Writing involves a lot of work. Getting your message across with the impact you want means lots of time researching, re-reading, tweaking, reordering, cutting – and sometimes starting over because, well, that idea just didn’t work.
In the age of content marketing, where informative, journalistic content makes up the vast majority of your overall content production, it is important for you to know what makes for great writing – whether you personally contribute to the writing efforts or not.
There is a ton of digital marketing content out there that is pretty low in quality, partly due to the rush to get it out without having the infrastructure in place to do it properly. Many companies rely on senior staff to contribute articles alongside their regular job, with the result that a good deal of the content produced lacks focus and depth and reads like an afterthought that was knocked out in a hurry – which it often is.
This is a problem because the association between your content and your company offering is direct. If you’re producing content that is of mediocre quality, your audience may subconsciously come to the conclusion that your products and services must also be mediocre.
The converse, however, gives us plenty to smile about. Good content is good for your sales and for your personal reputation.
So how can you make sure your digital marketing is delivering great content every time? Here are five hallmarks of great content:
1. Great writing is relevant to your audience: For B2B in particular, relevance comes from producing content that will help your audience do their job better, reduce costs for their company, increase revenue, improve efficiencies and so on. So to ensure your content is consistently relevant, you need to have the right frameworks in place for generating strong content ideas. At Silx we use a few different frameworks during our content idea generation workshops, including problem-solution, sales cycle, and past content review.
2. Great writing illuminates: There is a difference between simply passing on information and illuminating it in a way that readers understand. Good writers anticipate what information their readers want and what questions they are likely to ask. As you write, you introduce concepts that may prompt more questions; make sure you give that complete story by ensuring all the essential questions are answered.

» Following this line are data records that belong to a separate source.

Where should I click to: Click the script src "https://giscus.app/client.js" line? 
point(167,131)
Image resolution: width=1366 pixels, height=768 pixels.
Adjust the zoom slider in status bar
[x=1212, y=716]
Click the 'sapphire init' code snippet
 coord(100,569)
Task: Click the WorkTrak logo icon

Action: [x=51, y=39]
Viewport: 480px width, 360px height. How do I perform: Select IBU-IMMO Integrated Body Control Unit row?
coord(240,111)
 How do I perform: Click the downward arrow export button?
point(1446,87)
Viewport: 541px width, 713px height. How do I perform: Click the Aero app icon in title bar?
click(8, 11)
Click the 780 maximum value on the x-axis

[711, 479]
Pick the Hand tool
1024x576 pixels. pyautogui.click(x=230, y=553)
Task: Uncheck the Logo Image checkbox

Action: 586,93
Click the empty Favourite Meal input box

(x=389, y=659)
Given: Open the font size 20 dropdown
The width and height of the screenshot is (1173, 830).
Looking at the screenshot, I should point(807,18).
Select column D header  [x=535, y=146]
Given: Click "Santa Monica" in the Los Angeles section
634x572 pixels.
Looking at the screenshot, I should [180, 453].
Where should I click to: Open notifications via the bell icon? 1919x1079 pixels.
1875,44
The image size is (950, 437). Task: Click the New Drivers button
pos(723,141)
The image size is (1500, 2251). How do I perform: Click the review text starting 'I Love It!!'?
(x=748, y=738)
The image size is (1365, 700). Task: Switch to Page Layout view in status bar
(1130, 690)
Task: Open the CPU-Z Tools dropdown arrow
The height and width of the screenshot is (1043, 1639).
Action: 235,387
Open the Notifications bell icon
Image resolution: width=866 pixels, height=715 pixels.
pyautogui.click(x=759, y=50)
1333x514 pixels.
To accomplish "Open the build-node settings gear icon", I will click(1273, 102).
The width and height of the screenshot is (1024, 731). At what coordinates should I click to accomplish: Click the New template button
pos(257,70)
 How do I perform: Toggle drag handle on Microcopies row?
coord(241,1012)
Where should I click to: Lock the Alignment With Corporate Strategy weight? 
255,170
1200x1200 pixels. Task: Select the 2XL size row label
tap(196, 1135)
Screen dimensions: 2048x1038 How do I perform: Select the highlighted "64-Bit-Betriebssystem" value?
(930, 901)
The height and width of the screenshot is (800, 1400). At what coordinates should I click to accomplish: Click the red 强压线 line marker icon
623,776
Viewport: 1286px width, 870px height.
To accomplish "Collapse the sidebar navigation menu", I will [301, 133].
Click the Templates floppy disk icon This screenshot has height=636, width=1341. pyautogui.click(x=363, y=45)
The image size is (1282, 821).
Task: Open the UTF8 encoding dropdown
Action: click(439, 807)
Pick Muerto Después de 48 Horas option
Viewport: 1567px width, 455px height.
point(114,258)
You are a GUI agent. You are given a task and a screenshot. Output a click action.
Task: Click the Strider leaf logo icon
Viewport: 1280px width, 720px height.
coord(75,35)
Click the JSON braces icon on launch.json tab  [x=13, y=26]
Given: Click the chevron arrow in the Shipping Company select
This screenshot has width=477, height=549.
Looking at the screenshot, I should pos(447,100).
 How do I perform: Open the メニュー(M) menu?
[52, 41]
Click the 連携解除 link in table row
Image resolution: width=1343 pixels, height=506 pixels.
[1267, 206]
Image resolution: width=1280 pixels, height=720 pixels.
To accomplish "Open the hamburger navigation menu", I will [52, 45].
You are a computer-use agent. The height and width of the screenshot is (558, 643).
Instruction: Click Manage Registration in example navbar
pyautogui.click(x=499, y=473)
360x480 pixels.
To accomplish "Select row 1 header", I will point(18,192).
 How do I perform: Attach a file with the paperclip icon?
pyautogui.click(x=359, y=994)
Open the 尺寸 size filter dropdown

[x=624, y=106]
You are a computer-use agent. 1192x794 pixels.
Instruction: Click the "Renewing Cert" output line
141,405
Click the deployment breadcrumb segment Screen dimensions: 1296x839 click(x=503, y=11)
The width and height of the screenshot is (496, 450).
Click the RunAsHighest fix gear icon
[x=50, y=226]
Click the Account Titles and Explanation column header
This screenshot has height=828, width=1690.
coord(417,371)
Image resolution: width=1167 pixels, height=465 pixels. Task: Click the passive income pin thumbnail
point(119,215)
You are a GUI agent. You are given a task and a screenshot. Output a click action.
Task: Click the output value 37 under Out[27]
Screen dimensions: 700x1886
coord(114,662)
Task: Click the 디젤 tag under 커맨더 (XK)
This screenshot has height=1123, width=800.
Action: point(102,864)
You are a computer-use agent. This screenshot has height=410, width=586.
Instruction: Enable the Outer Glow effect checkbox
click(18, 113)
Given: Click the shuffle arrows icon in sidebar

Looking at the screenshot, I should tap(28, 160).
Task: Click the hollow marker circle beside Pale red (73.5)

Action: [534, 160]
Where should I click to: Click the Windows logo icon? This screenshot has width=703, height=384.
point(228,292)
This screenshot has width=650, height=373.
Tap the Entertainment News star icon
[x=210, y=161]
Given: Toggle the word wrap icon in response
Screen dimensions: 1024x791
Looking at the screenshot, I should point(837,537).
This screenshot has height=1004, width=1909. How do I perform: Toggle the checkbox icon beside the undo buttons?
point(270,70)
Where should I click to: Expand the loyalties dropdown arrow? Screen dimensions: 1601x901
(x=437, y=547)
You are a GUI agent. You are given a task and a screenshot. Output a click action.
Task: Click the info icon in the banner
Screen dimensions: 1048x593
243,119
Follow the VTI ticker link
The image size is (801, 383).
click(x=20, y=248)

3. Great writing is well-researched: In the digital age we have incredible resources at our disposal, some of them more reliable than others. Once you become familiar with your subject area you will know which sources to trust and which to approach with caution. Whatever the length of the article, your work should be grounded in strong intelligence and data.
4. Great writing is logical: A good piece of content presents its argument in a way that flows and builds. To ensure this logical flow, there is usually a lot of restructuring and cutting. Think about the order in which you present your concepts and the flow of logic from one point to the next. The entire article should move from title to last word in a manner that takes the reader on a clear journey.
5. Great writing is a great read: This is something that is often overlooked. You can put all the facts, stats and logic into your piece but if it’s dull to read then it won’t hit home. The ability to hold an audience develops with practice but it is also governed by your attitude. Allow your personality to show through, offer personal insights and opinion, but always make sure that any claims are accurate.
Great writing is a collective effort
While the writing process may seem like a one-person show, that is far from the truth when it comes to content marketing. Finding good writers who can cover your industry topics at an expert level is just the start. Add to that an infrastructure of content planners/strategists as well as editors who together ensure each piece is on message and contributes to your overall content marketing strategy.
Cutting corners on any part of the writing process will weaken the final article. Yes, it is a lot of work – and sometimes underappreciated by others inside the company – but if your focus is on giving your audience the quality they deserve, your satisfaction will come directly from them in the form of positive feedback and the money they ultimately spend on your products and services.